**Text segment:**
Let M and N be linear subspaces of a vector space V, and let

\(M\cup N=\{x\in V:\quad x\in M\text{ or } x\in N\}\)

be the union of M and N.

True or false(explain): \(M \cup N \) is a linear subspace of V.

{If true, give a proof. If false, give a counterexample (a example of V, M, N for which \(M\cup N\) is not a linear subspace of V).}

That's what the question says. I do not understand the definition of union of 2 linear subspaces... i.e. \(M\cup N=\{x\in V:\quad x\in M\text{ or } x\in N\}\) <--- this one. Anyone please help me?

MaxWong
Jun 26, 2017

#1**+1 **

I see why you're confused:

A vector space is a set containing some vectors. That set can contain a finite number of vectors, and it can contain an infinite number of vectors.

Of course that set must follow some special rules: most of them are annoying and boring, but i think one of them is special, and more "important" than the others (in this type of questions, questions like: the set W is defined like that, is W a vector space?). That rule is, whenever you multiply a vector by a scalar, or when adding two vectors, the result MUST be a vector from the set. I think that rule is special because you USUALLY use it to disprove/prove that W is a vector space. Checking if the other rules work is boring and annoying, and they probably will anyways.

You were given a set (the union of N and M)- that set contains vectors that are in N or M (can be in N and M, too). You were NOT told whether that set is a vector space or not. So, you have to check it is, by checking all the rules of a vector space. Remember, when a set is given for that purpose, THEY DONT GIVE YOU THE SPAN OF THE SET. They give you a set and they want you to tell whether that set is a vector space (or equally, whether span(set)=set)

Guest Jun 26, 2017

#4**0 **

The union of two subspaces just means that we include all of the elements of each subspace into another space,obeying the same rules as they did before.Here the elements are vectors.( This just like the union of two sets.no different.)

So you have all the vectors in subspace M and all the vectors in subspace N together. Since you are told that the vector x is either in M or N,then the union of M and N must contain ALL the vectors x ,and they must be linearly independent.(Since they are linearly independent in both M AND in N)

**Task a:**
Answer these questions about the forum thread:
(i) Who posted the question, and on what date?
(ii) According to reply #1, what must the result be when a vector is multiplied by a scalar or two vectors are added?
(iii) If the statement is false, what does the question ask you to give?

Click-target listing
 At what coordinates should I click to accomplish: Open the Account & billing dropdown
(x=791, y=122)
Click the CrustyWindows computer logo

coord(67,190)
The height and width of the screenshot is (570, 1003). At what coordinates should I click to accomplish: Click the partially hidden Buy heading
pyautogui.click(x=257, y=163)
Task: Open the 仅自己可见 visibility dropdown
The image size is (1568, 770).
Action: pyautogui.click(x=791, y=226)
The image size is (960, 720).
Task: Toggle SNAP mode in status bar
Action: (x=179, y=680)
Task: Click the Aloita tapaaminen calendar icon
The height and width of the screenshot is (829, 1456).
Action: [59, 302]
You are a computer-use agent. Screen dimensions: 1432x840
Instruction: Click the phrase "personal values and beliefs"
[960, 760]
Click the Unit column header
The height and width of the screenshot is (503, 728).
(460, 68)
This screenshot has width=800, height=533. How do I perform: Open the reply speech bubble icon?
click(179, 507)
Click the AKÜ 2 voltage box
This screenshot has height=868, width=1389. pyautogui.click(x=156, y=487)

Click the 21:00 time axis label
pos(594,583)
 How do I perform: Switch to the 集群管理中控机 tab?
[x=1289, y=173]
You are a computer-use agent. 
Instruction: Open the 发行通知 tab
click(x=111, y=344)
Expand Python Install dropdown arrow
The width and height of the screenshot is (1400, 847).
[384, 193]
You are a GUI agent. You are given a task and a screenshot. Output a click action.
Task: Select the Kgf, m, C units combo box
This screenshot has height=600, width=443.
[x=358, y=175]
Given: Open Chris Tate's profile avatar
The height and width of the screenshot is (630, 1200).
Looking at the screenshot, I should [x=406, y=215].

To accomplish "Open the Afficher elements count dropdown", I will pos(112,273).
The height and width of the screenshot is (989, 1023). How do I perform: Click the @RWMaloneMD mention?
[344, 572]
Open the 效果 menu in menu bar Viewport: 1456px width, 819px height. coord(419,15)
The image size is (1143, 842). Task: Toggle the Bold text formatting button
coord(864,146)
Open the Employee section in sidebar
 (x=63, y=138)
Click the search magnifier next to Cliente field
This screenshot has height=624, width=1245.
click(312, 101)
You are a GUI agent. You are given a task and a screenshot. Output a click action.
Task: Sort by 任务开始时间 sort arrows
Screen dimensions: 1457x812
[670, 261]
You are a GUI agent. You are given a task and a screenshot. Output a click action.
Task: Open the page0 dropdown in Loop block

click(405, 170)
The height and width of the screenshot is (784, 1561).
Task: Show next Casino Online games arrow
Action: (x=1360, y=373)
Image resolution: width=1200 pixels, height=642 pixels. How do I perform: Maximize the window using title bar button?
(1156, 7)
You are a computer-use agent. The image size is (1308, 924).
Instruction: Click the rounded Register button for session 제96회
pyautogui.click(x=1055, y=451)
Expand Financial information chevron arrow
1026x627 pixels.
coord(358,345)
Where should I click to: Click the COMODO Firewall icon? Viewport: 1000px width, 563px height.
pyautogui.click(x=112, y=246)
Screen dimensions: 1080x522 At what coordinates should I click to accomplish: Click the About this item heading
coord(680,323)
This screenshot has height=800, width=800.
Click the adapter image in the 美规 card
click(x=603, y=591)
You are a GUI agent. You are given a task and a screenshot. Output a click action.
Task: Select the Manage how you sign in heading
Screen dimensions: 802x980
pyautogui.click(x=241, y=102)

**Task b:**
Pick out each line of the listing that contains the string "button" and copy it.

**Task output a:**
(i) MaxWong, on Jun 26, 2017.
(ii) It must be a vector from the set.
(iii) A counterexample: an example of V, M, N for which M ∪ N is not a linear subspace of V.

**Task output b:**
The image size is (1143, 842). Task: Toggle the Bold text formatting button
Image resolution: width=1200 pixels, height=642 pixels. How do I perform: Maximize the window using title bar button?
Instruction: Click the rounded Register button for session 제96회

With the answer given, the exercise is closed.